Thankfully Smart Controllers Are Not Set It and Forget It
In my opinion for a controller to be truly smart it has to be able to perform five basic functions.
- Ability to adjust watering run times based on weather data or soil moisture data.
- Ability to view and make changes to my controller from my computer, tablet or smart phone.
- It has to have the ability to sense flow. This allows me to see real time how much water is being used. It also provides the ability to measure the flow of water for better water management and access to make changes easily.
- It has to be able to sense high flow and shut a system down when high flow is detected and send an alert, either email or text message to a technician to let them know there is a problem.
- It has to have the ability to generate reports so I can start analyzing data to make better decisions about water management.
These five features provide data to make me a better water manager and a reason not to forget about your smart controller.
The ability to adjust the amount of water applied on a daily basis should result in water savings but it also means I am going to have to make some adjustments to the programming because my irrigation system is not 100% uniform. For a few weeks after installation wet checks of the system as well as the use of a soil probe for moisture tests should be performed to fine tune the system. I consider this maintenance of the controller. The controller offers much more for water managers who will take time to learn how to use them properly.
The Real Power of a Smart Controller Comes from Reports
You can’t manage what you can’t measure is true especially in water management. Installing a flow meter allows a water manager to see how much water is being used in real time. Some smart controllers now provide a graphical view of the consumption or fiscal dollars compared with user defined budgets. When integrated with a flow enabled central controllers, these reports provide daily measured and estimated usage consumption information to easily see the site’s budget status. These also provide the ability to align measured and estimated usage consumption information with either the calendar month or the associated water bill service period. This allows users to clearly compare water bill information with measured and estimated usage for tracking and auditing purposes.

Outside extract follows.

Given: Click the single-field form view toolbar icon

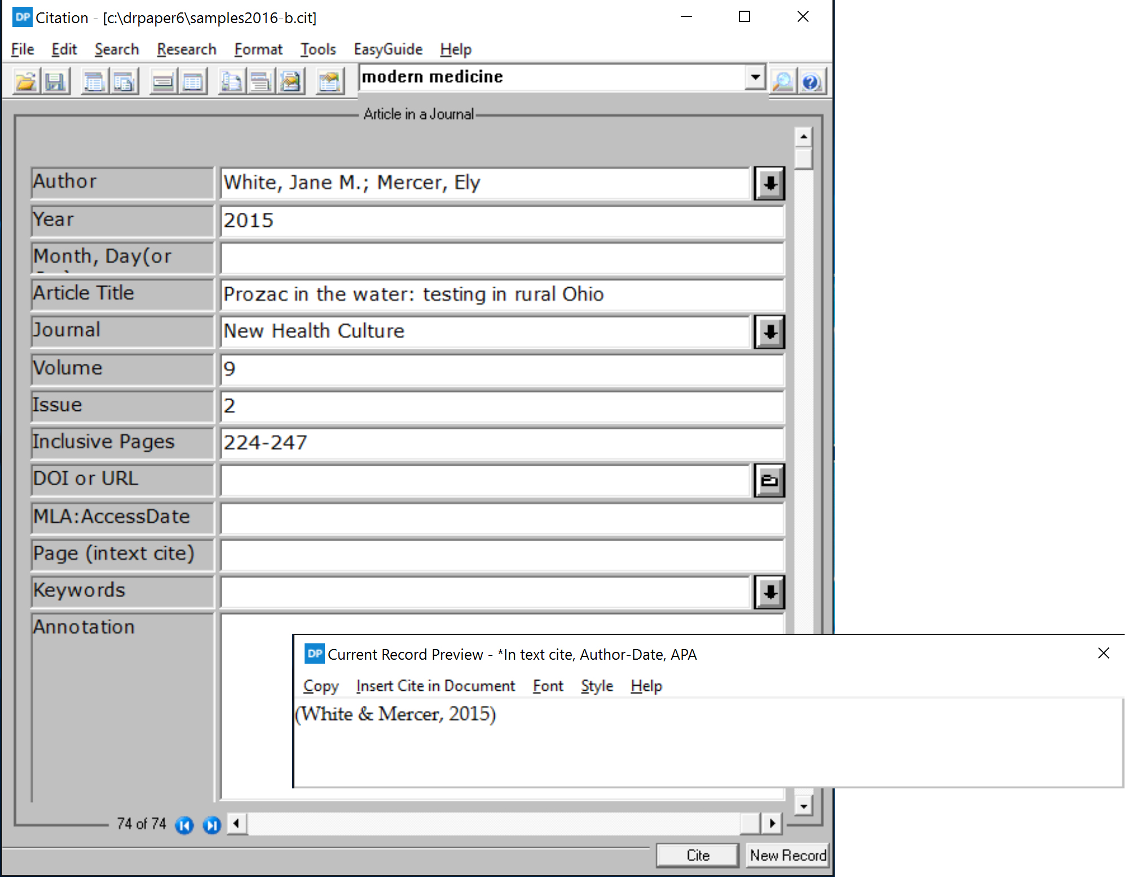Looking at the screenshot, I should coord(163,82).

Another option that helps take water management to a more sophisticated level is a monitoring report. Users can check the status of a monthly or annual budget at a glance. This interactive interface allows a user to review information by account, budget type, actual consumption, unit, month and year. Water managers can see measured and estimate consumption usage aligned with either the calendar month or associated water bill service period.
Having the ability to create reports with the water use graph and the budget monitoring helps water managers keep consistent track of water use. In addition, the ease of exporting the date to a pdf makes it easy to share the information with other water managers and customers. Providing the data to others is what helps promote meaningful conversations about water.
There are lots of discussions concerning the value of smart controllers and other water saving technology available to the landscape industry today. Smart controllers and other water saving technologies are like the Excel spread sheet. They are not very valuable by themselves but when combined with a person who knows how to use the technology they are extremely valuable. A combination of good technology and a good water manager who understands how to use the tools will result in maximum water savings.